2004-2024
In October 2024, the film “A Journey Through Anka’s Two-Decade Artistic Creation” was presented at the Cultural Center in Lazarevac, Belgrade, Serbia. Through the film screening, the audience had the opportunity to become acquainted with the artist’s extensive work, ideas, and thoughts that she grappled with over the years as she grew into an artistic persona.
From Exhibitor to Artist – The Author’s Words
Back in 2004, during an interview for my first solo exhibition, I was asked what I would like to be in life, referring to a profession. I said I wanted to graduate from the Academy of Arts and become an art culture teacher. That dream came true. I am now a professor teaching art culture.
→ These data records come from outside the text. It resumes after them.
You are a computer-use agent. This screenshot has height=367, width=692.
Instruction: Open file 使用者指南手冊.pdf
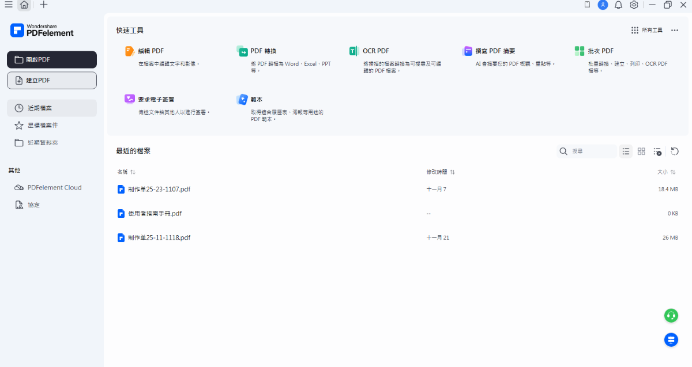155,213
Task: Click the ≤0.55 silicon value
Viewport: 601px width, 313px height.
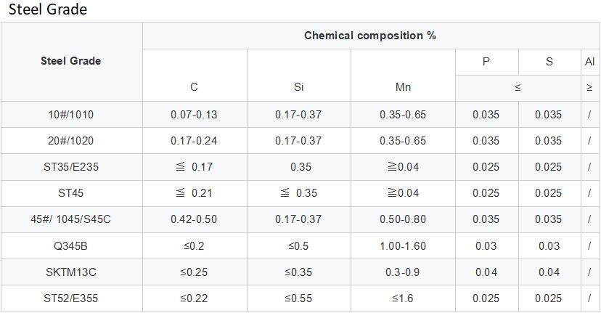Action: (x=299, y=298)
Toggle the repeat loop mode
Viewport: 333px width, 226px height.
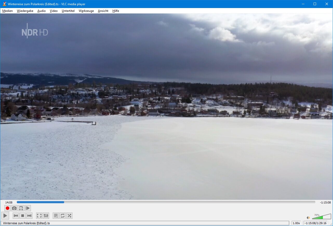click(x=63, y=216)
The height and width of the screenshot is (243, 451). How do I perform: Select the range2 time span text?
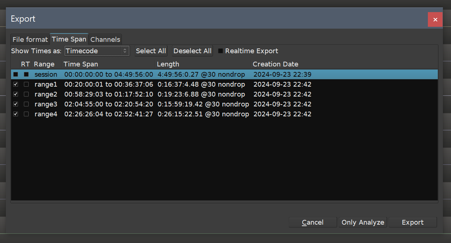point(108,94)
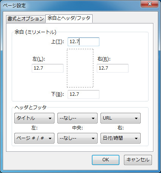This screenshot has height=173, width=161.
Task: Select the 下(B) bottom margin field
Action: pyautogui.click(x=84, y=94)
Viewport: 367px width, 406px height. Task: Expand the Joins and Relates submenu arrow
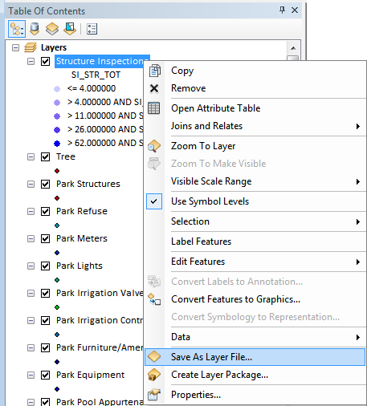click(x=358, y=126)
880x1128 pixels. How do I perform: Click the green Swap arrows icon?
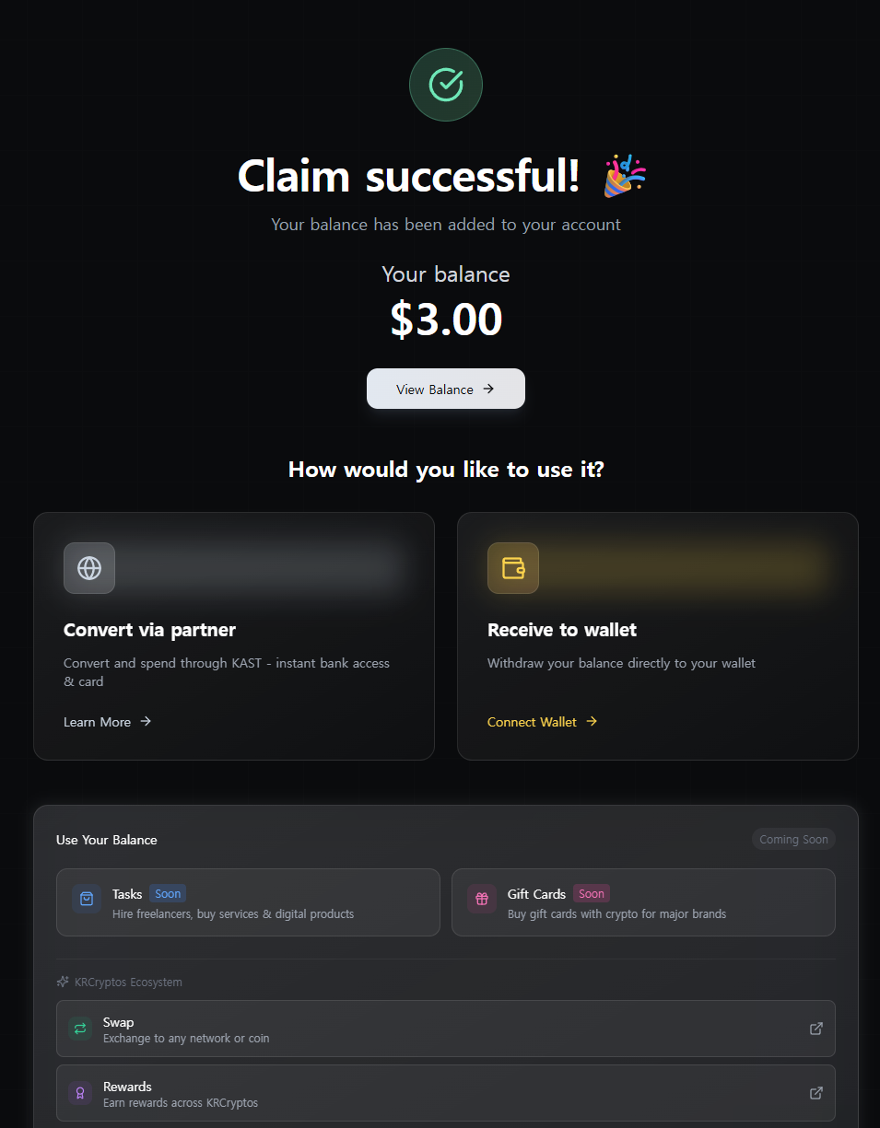pyautogui.click(x=80, y=1029)
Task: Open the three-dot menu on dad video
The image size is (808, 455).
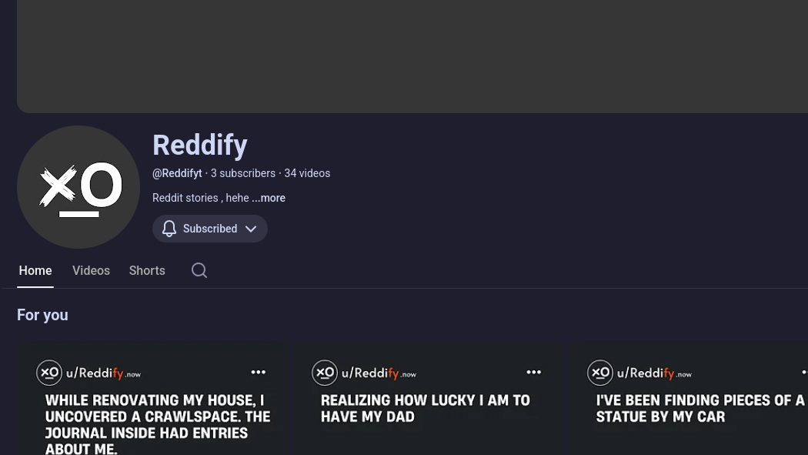Action: coord(533,372)
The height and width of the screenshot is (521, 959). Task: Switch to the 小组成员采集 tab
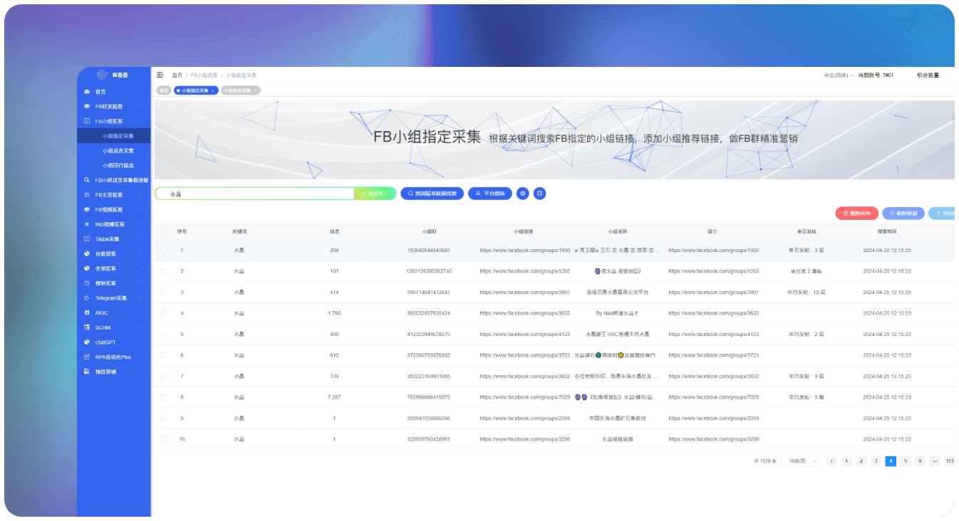[240, 90]
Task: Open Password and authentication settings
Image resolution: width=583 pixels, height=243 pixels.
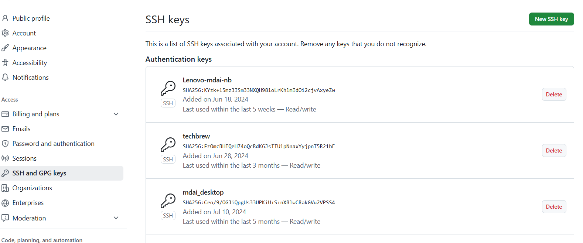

And an artist? I understood that as an identity acquired at birth. Some call it talent, discipline, a gift from God, the product of work, or mere chance. How can I aspire to become an artist when I already am one? Although I prefer to speak about myself through my works rather than words, this anniversary provides an opportunity to narrate my artistic journey.
Artistic Critique:
The artistic preoccupations of Anka Stojanović are based on an eclectic approach to creation, one that, through the use of various stylistic and conceptual definitions of visual language, leads us through multiple reexaminations of form and the immediacy of visual storytelling. Drawing on religious art as a contemporary creative paradigm, Anka succeeds in transferring traditional elements of sacred art onto a plane of more individualized, sensual, and contemporary expression. She does not abandon associations with and symbolism of the sacred but cloaks the motif with a layer of the tangible, aiming to translate universal symbols into what is visible.
One of the most dominant aspects of her work is the use of the gilded surface technique. In rich, miniature formats, with the expressive qualities of this technique, Anka finds ways to innovate and present it in a way that moves beyond its conventional visual-linguistic mediation. Gradually, she distances herself from conventional patterns and approaches, repositioning them into new contexts where she discovers contemporary structural associations (metal threads and strings), finding their meaning and placement in media conventions of modern art.
Thus, gilded threads sometimes evolve into sculptures, miniature pieces, or paintings, revealing traces of associative abstraction. At other times, they take on monochromatic hues, where elements of space and figures appear almost as outlines, with a deliberate disregard for traditional representation. Her works often include materials like lace, which informally provide a picture, building an autonomous language within the composition. Other materials, like travel maps, serve as a foundation for defining a strict geometry that finds its path between the lines of flight maps and becomes part of a unified system.
This freedom in the treatment of traditional techniques and their experimental transformation leads the artist to the realm of reinterpreting the dialogue between the traditional and the modern within contemporary artistic practices. Undoubtedly, this relationship represents a key to understanding Anka’s creative work.